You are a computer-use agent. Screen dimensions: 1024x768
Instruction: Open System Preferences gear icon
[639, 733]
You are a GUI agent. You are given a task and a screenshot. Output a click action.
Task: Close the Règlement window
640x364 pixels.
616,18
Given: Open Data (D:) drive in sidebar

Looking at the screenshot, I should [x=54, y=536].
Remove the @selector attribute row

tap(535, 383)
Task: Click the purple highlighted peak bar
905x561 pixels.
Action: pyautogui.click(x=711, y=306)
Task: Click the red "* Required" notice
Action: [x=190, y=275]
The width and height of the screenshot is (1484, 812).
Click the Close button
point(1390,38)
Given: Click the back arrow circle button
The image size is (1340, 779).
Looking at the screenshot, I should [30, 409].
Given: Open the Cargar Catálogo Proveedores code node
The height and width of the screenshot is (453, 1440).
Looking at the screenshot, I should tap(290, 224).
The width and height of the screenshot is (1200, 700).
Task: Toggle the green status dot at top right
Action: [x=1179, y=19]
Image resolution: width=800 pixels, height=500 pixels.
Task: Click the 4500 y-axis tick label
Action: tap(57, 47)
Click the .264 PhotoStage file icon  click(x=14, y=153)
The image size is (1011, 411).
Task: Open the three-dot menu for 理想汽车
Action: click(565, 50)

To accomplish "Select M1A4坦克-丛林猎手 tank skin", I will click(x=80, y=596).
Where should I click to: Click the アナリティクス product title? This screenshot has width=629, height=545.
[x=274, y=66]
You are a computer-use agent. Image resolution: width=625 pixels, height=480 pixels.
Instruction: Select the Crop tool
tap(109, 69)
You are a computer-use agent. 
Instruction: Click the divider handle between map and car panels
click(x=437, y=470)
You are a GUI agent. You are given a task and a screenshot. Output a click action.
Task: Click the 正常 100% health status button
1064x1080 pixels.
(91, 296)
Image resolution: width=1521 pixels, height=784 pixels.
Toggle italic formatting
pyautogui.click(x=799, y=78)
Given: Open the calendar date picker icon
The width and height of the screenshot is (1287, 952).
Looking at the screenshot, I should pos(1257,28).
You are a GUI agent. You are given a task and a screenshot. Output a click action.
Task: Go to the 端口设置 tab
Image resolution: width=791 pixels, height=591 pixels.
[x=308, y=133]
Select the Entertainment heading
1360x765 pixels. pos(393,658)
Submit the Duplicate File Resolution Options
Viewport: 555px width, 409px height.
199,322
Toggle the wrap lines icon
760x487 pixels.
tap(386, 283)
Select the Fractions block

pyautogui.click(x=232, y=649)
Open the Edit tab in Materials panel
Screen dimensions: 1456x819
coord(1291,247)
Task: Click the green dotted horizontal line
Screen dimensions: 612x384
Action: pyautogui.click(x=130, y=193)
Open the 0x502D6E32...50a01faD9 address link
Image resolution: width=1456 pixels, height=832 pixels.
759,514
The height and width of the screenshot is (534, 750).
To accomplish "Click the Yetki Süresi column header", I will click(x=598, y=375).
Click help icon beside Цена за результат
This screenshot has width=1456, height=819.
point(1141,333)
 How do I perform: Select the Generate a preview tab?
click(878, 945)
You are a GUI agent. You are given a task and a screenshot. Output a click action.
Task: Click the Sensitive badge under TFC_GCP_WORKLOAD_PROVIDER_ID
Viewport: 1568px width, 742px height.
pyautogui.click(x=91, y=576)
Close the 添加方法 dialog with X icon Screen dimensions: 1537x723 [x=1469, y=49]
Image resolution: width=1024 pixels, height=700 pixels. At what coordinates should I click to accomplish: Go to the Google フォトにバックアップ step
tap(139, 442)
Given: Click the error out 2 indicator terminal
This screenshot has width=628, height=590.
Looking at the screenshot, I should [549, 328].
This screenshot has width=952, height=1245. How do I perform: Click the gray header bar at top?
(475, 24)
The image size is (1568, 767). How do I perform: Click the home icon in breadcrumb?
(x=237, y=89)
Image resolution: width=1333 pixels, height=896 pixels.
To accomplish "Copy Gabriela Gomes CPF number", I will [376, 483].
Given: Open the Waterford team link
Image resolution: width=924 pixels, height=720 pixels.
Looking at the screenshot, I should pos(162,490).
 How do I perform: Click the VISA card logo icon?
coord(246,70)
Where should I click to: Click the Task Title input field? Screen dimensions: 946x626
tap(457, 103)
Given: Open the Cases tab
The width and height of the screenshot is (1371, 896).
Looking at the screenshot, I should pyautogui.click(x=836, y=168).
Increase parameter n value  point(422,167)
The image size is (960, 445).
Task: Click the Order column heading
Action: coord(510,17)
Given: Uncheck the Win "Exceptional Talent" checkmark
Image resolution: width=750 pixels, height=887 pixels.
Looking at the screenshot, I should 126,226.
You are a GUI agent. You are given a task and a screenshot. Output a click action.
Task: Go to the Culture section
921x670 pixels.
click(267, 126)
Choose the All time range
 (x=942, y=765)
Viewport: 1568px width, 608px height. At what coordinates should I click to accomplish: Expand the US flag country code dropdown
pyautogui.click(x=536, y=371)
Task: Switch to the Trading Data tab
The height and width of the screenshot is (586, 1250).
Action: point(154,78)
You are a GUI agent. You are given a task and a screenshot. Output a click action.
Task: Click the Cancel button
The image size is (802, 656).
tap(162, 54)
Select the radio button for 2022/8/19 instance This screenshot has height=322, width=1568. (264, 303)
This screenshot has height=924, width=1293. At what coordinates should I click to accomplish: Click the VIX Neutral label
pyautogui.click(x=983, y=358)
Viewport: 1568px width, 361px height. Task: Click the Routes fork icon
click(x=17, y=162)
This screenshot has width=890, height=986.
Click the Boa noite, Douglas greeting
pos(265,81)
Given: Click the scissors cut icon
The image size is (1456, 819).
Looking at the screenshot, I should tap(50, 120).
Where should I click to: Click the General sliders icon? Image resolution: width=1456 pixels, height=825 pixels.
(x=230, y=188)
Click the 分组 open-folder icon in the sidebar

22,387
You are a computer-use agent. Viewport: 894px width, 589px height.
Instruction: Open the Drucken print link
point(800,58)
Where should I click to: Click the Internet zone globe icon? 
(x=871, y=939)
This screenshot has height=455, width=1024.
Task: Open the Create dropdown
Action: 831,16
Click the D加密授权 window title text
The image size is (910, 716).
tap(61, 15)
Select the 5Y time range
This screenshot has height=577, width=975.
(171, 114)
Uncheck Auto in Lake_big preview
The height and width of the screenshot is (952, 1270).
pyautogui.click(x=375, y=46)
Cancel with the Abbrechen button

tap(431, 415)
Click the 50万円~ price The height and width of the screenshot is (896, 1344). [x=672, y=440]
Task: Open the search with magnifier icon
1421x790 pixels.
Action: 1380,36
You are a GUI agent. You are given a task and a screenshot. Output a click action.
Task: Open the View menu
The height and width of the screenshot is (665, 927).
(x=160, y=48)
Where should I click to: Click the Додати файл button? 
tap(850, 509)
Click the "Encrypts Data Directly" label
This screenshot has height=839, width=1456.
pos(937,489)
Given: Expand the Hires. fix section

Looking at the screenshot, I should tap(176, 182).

************

Please repeat the data above word for word, from the line containing "Select the 5Y time range" through the end of the data.

Select the 5Y time range
This screenshot has height=577, width=975.
(171, 114)
Uncheck Auto in Lake_big preview
The height and width of the screenshot is (952, 1270).
pyautogui.click(x=375, y=46)
Cancel with the Abbrechen button

tap(431, 415)
Click the 50万円~ price The height and width of the screenshot is (896, 1344). [x=672, y=440]
Task: Open the search with magnifier icon
1421x790 pixels.
Action: 1380,36
You are a GUI agent. You are given a task and a screenshot. Output a click action.
Task: Open the View menu
The height and width of the screenshot is (665, 927).
(x=160, y=48)
Where should I click to: Click the Додати файл button? 
tap(850, 509)
Click the "Encrypts Data Directly" label
This screenshot has height=839, width=1456.
pos(937,489)
Given: Expand the Hires. fix section

Looking at the screenshot, I should tap(176, 182).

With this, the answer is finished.